After completing his Ph.D., David Autor was hired as assistant professor at MIT's economics department, where he became the Pentti J.K. Kouri Career Development Assistant Professor of Economics in 2002 before being promoted to associate professor in 2003 and receiving tenure in 2005. He was made full professor at MIT in 2008 where he taught undergraduate courses titled "Microeconomic Theory and Public Policy" and "Putting Social Science to the Test: Experiments in Economics". In parallel to his position at MIT, Autor is or has been affiliated with several research institutions, including the National Bureau of Economic Research, the Poverty Action Lab, Institute for the Study of Labor (IZA) and IZA World of Labor, is or has been the editor of economic academic journals such as the Journal of Economic Perspectives (2009–14), Journal of Labor Economics (2007–08), Journal of Economic Literature (2004–06) and the Review of Economics and Statistics (2002–2008). Finally, he is a co-director of the MIT School Effectiveness and Inequality Initiative (SEII), a research program focusing on the economics of education and the relationship between human capital and the American income distribution. He is a research associate at the NBER where he directs the Labor Studies Program, as well as an associate director of the NBER Disability Research Center.

== Research ==

David Autor's research primarily focuses on five areas: (1) Inequality, technological change, and globalization; (2) disability and labor force participation; (3) labor market intermediation; (4) neighborhoods, housing market spillovers, and price controls; and (5) labor market impacts of wrongful discharge protections. The economics bibliographic database IDEAS/RePEc ranks him among the top 5% of economists under a number of criteria, including average rank score, number of works, and number of citations.

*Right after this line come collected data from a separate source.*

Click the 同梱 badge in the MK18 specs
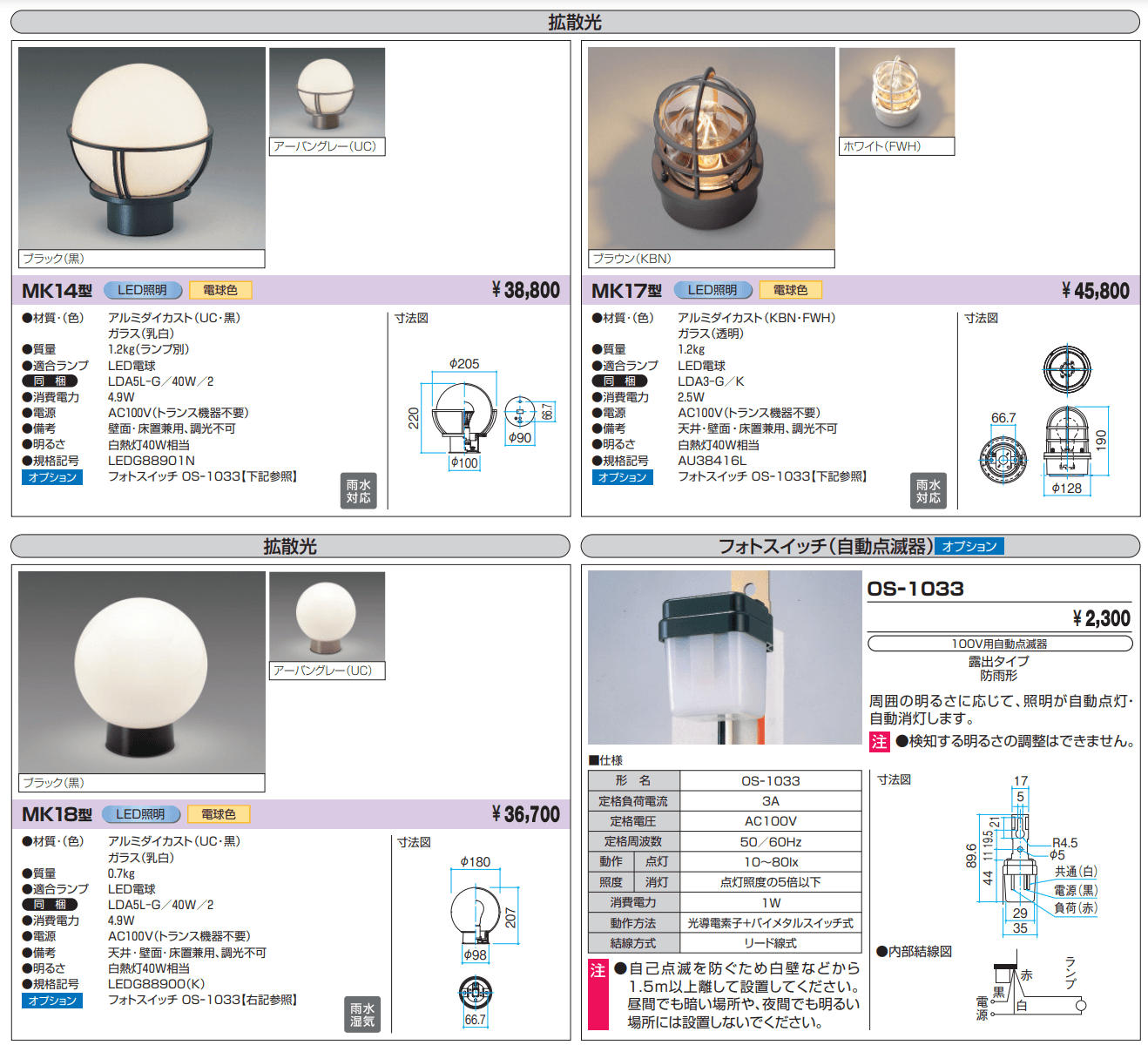Screen dimensions: 1148x1045 click(x=50, y=905)
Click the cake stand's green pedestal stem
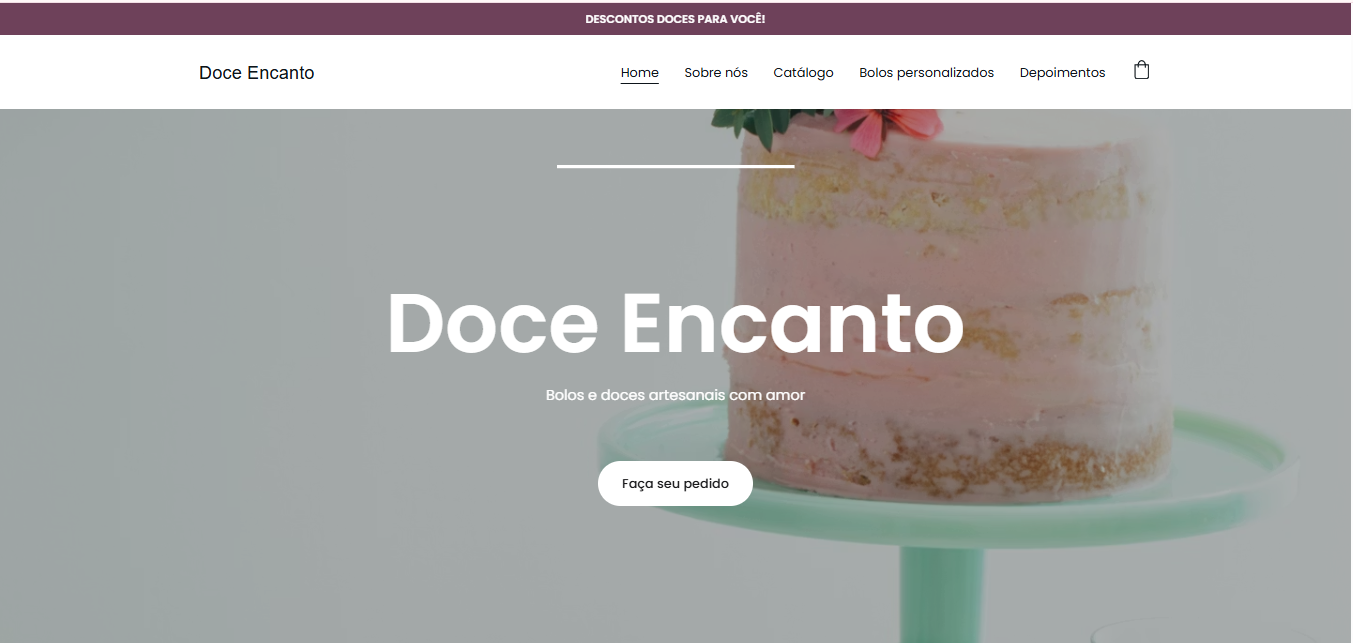The width and height of the screenshot is (1353, 643). [940, 595]
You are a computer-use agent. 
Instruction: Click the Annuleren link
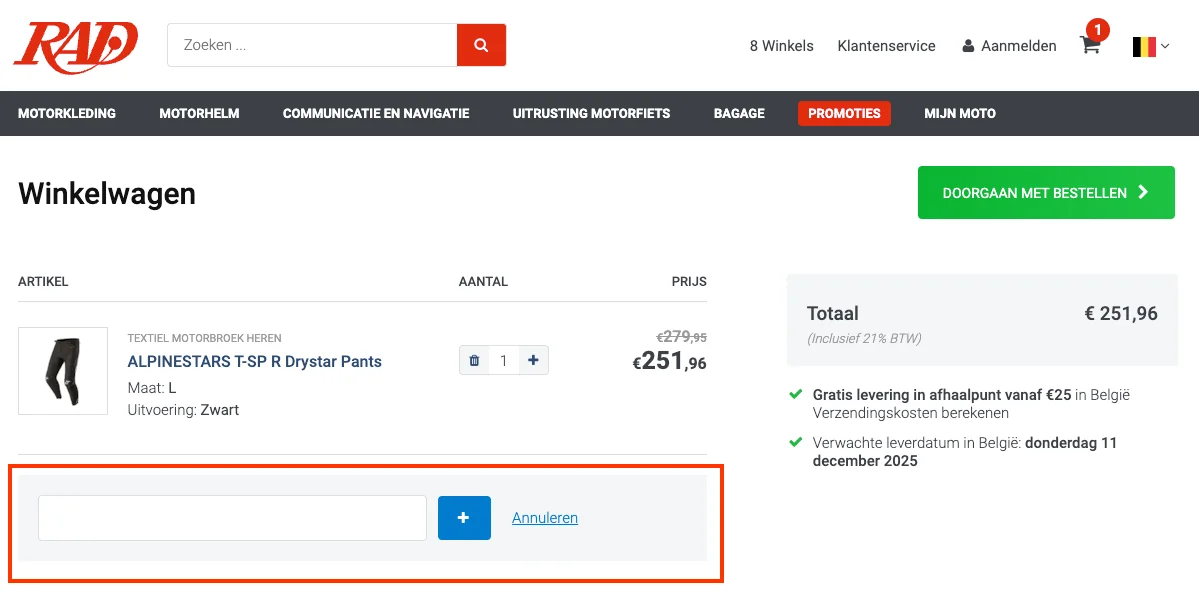pos(545,518)
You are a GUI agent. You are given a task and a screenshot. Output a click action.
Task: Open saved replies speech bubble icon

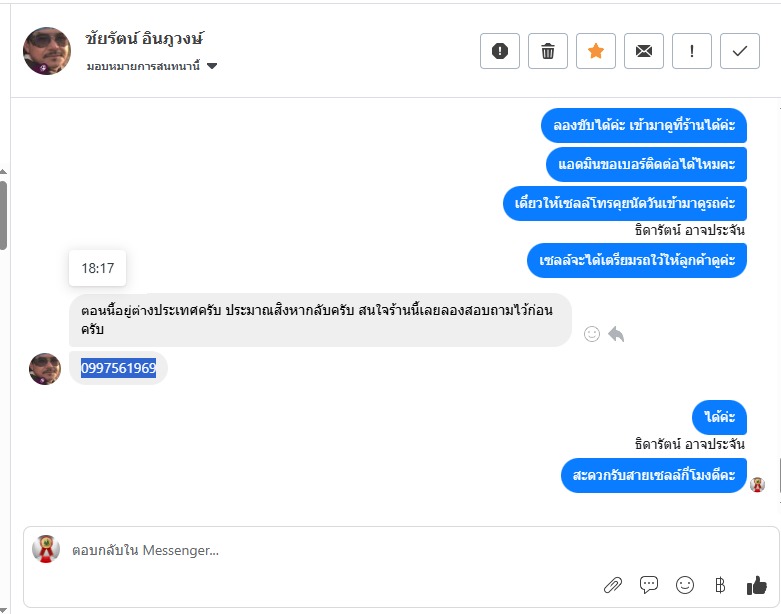[x=649, y=585]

One of his most cited articles, co-authored with Alan B. Krueger and Lawrence F. Katz, studies the effect of skill-biased technological change in the form of computerization on the diverging U.S. education wage differentials and finds evidence suggesting that computerization has increased skill-based wage premia in the U.S. by requiring rapid skill upgrading, which in turn has increased the labor demand for college graduates relative to workers without tertiary education as well as the wage premium associated with a college degree.

In 2009 Autor contributed to the book Studies of Labor Market Intermediation as an editor during his time at the University of Chicago. He would later go on to write "The Work of the Future: Building Better Jobs in Age of Smart Machines" with his colleagues at MIT. In an influential 2013 study co-authored with David Dorn and Gordon H. Hanson, Autor showed that U.S. exposure to Chinese trade competition "caused higher unemployment, lower labor force participation, and reduced wages in local labor markets that house import-competing manufacturing industries". The study nonetheless finds that trade is a net gain for the population as a whole, and Autor has been an advocate for the Trans-Pacific Partnership as a means to protect U.S. workers. In 2020, Dr. Autor received the 25th Anniversary Special Recognition Heinz Award for his work and also received attention for his work with Elisabeth Reynolds on the adverse impacts of coronavirus disease 2019 on the office economy.

== Selected Publications ==

- Autor, D., Katz, L.F., Krueger, A.B. (1998). Computing Inequality: Have Computers Changed the Labor Market? Quarterly Journal of Economics, 113(4), pp. 1169-1213.
- Autor, David H; Dorn, David; Hanson, Gordon H (2013-10-01). "The China Syndrome: Local Labor Market Effects of Import Competition in the United States" (PDF). American Economic Review. 103 (6): 2121–2168. doi:10.1257/aer.103.6.2121. hdl:1721.1/95952. ISSN 0002-8282. S2CID 2498232.